Announcements Miscellaneous

Building your story concept

In the “Net Mirror”, we close our time together with the composition of speculative fiction(s) in order to help synthesize our complex feelings (anxieties ?) regarding our relationship with technology. Each story will grapple with the reality of our data-driven society and the omnipresence of data surveillance. In the process of building unique story concepts, we hope to confront the possible consequences of new technologies that are inherently shaping our lives.

In our last class meeting, I shared the plan for your Final Project for the Net Mirror: the development of both a “story treatment” and a “story concept” for our Net Mirror Story Collection. You have already developed a story treatment this past week, which is designed from a template that includes an image, a title, a plot synopsis, and credit. 

In the coming two weeks you will develop further details in a “story concept” that will include the following elements:


A description of setting and accompanying imagery:  Where is your story taking place?  What mood does it capture? What’s the ambiance- natural light, dark alley, fluorescent offices? What are the furnishings, the objects that make it seem real? Think of the apartment, the coffee shop, the riverside scenes from Frames and the Jai’s home, the doctor’s office, the street scenes from Blaxites

The setting is both the time and geographic location within a narrative, and it helps initiate the main backdrop and mood for a story. Elements of your setting may include culture, historical period, geography, and hour.  When selecting multimodal artifacts or imagery to share a sense of your setting, look for specific visual/textual references that capture the aesthetic style of your story environment.


List the main characters in your story.  Name them, describe their physical traits and age, describe their personalities, give them a back story.  What are their strengths and flaws? What makes them memorable? What motivates them? What is their relationship to the main character? Consider in Frames the neighbors in the elevator, the people on the bus, the strangers in the park. Or from Blaxites, what are the characters of the doctor, Jai’s friend, the staff in the special center?

Plot Map

What happens in your story?  A plot map or storyboard allows writers to visualize the key features and key moments in a narrative. Give an overview/outline of the events that unfold in your story.  Highlight key decision moments in your story concept.  Look for moments in other video stories that match key moments in your story development, that you might be able to use as reference points.  Sketch out and describe the important (turning-point) moments of your story.


Your story concept will be written in a blog/journal style, but you will also be required to include at least the following media:

  • Your story treatment (from the “Net Mirror” template)
  • An overall metaphorical image to serve as a cover image for your concept
  • A screenshot / exported image of your NetMirror Writers’ Room plot summary
  • Five+ images of settings/scenes
  • At least two tweets (they can be your own) that may be used as plot points in your story (these can be embedded into your published concept).
  • At least one original created animated gif representing the surveillance technology in your story.
  • At least four original (self-created) meme images playing out a dialogue scene in your story, plus one to leave as a teaser for what happens next.

Your to-do list:

This week, make some progress on your story concept by working on the setting, the characterization, and your plot map.

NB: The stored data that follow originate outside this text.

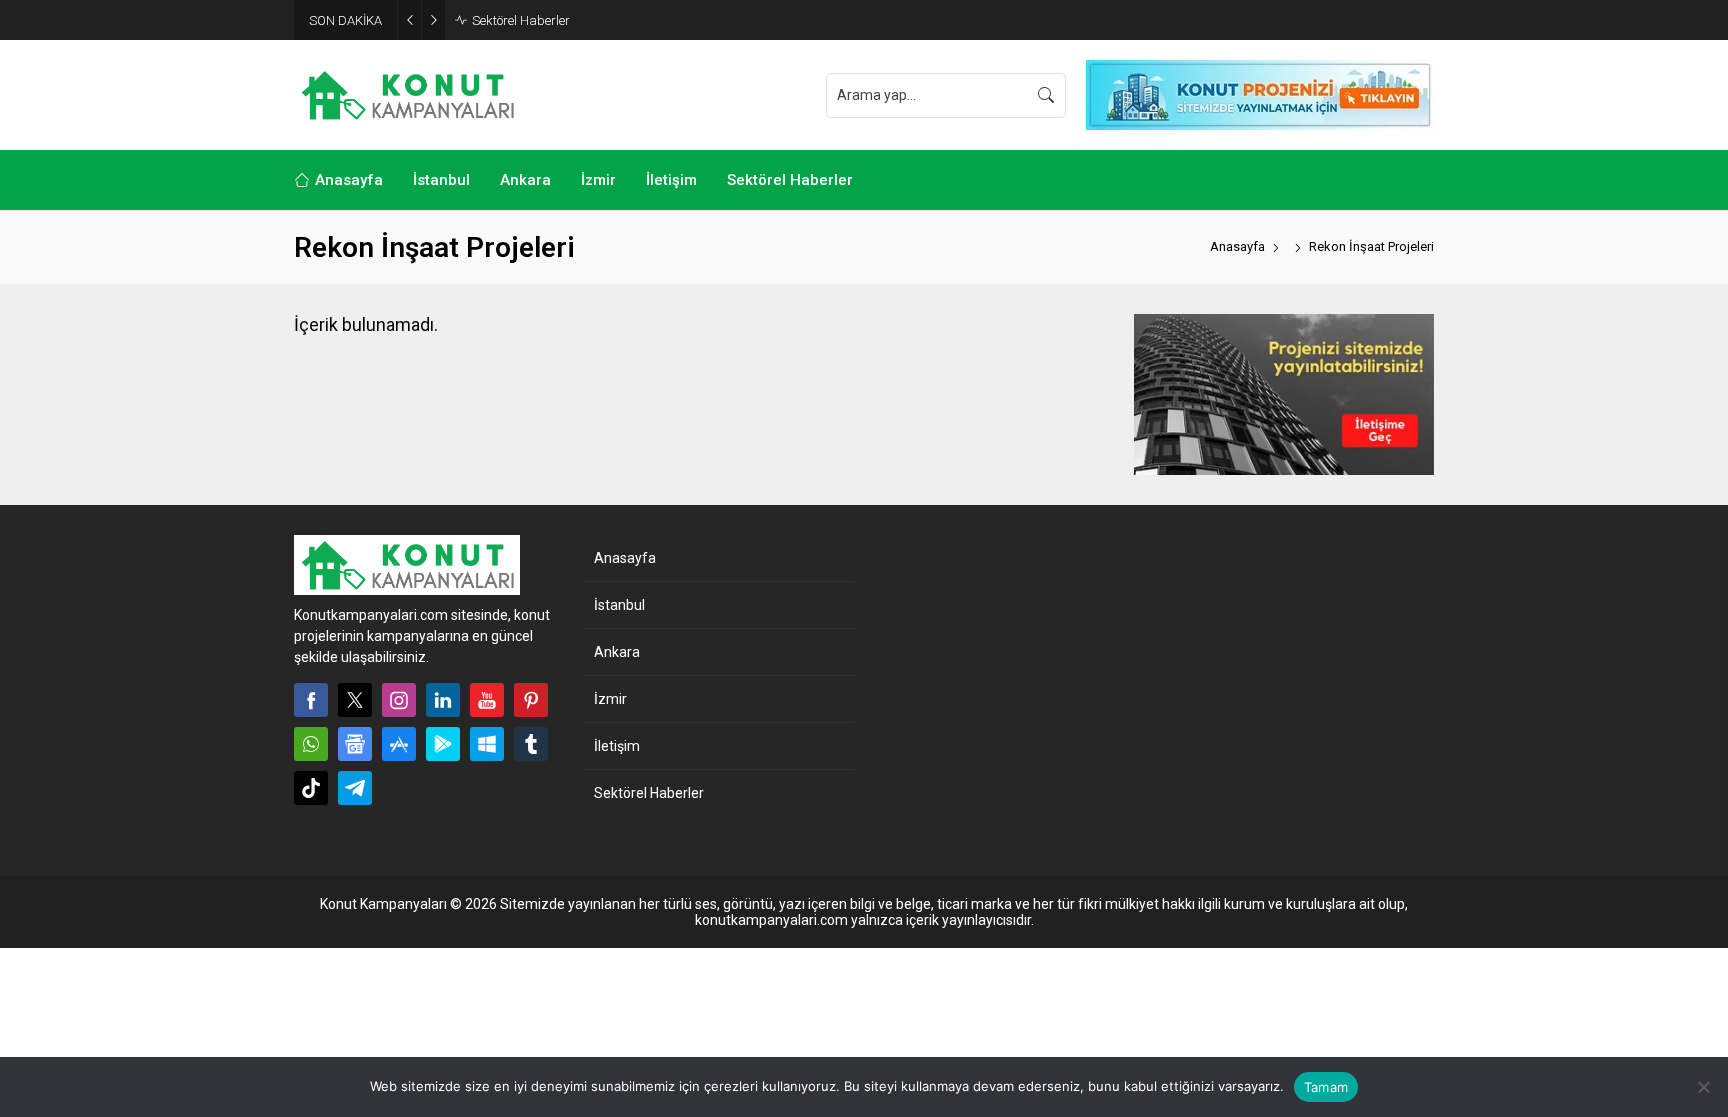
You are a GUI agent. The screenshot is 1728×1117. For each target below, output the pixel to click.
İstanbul (619, 605)
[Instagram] (399, 700)
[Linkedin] (443, 700)
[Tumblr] (531, 744)
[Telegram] (355, 788)
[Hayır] (1703, 1087)
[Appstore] (399, 744)
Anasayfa (1237, 246)
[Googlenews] (355, 744)
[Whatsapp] (311, 744)
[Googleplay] (443, 744)
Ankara (617, 652)
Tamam (1326, 1087)
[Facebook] (311, 700)
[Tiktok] (311, 788)
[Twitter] (355, 700)
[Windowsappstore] (487, 744)
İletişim (617, 746)
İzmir (610, 699)
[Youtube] (487, 700)
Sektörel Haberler (521, 20)
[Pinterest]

Also, tinker with gif making and build up your selection of media to be inserted into your story concept (you can keep all of this development material in a google doc which serves as a draft space). Next week in class we will workshop your story concepts further by discussing how they are developing and offering feedback. Prof. Levine will also conduct a meme making workshop (similar to this week’s gif workshop), and we will go over the details of how to publish your piece in the Arganee Journal.

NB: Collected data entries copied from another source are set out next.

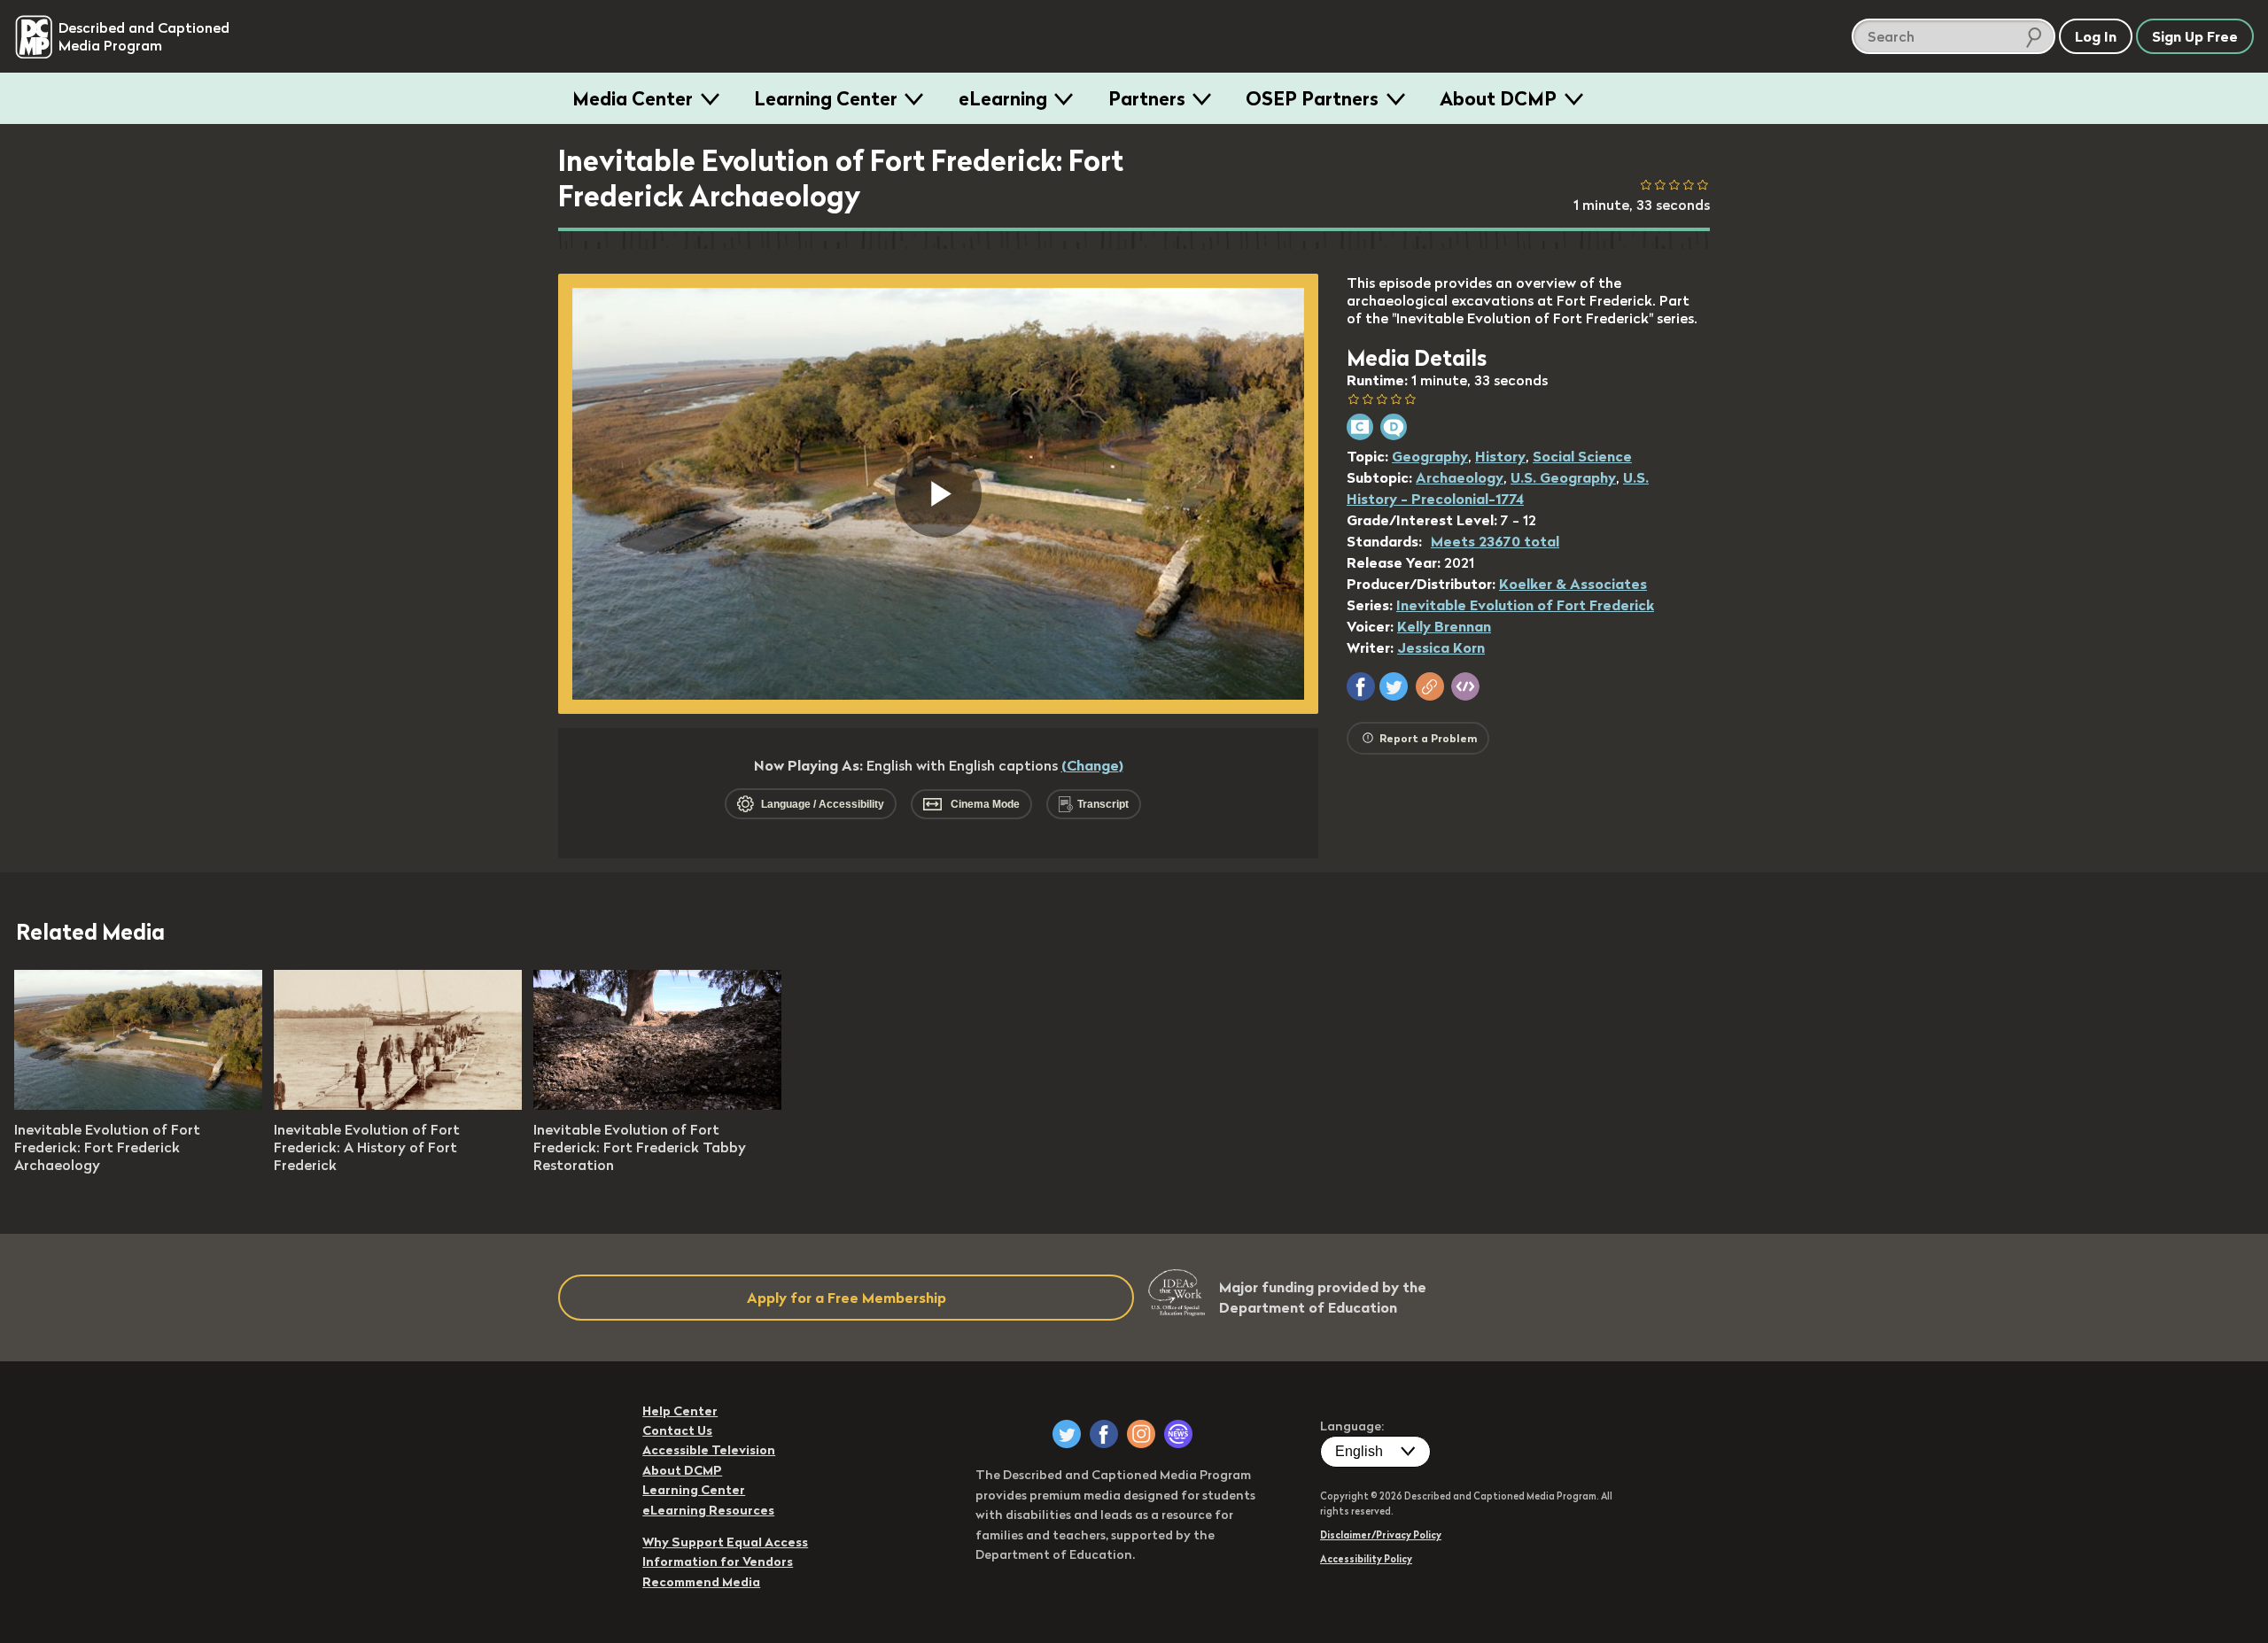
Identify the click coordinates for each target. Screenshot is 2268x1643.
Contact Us (677, 1430)
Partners (1146, 98)
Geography (1430, 456)
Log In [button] (2096, 36)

Your blog this week should be a brief reflection or progress report on how that development process is going.

Some dates to keep in mind:

On May 14 (our final class “hangout”) you will share your story concepts with each other in presentation-mode. 

The submission of your final Net Mirror story will be published in the Arganee Journal, and this submission is formally due on Friday, May 15.  


Your final self-assessment blog is the last submission for Net Mirror class and should be posted no later than Sunday, May 17.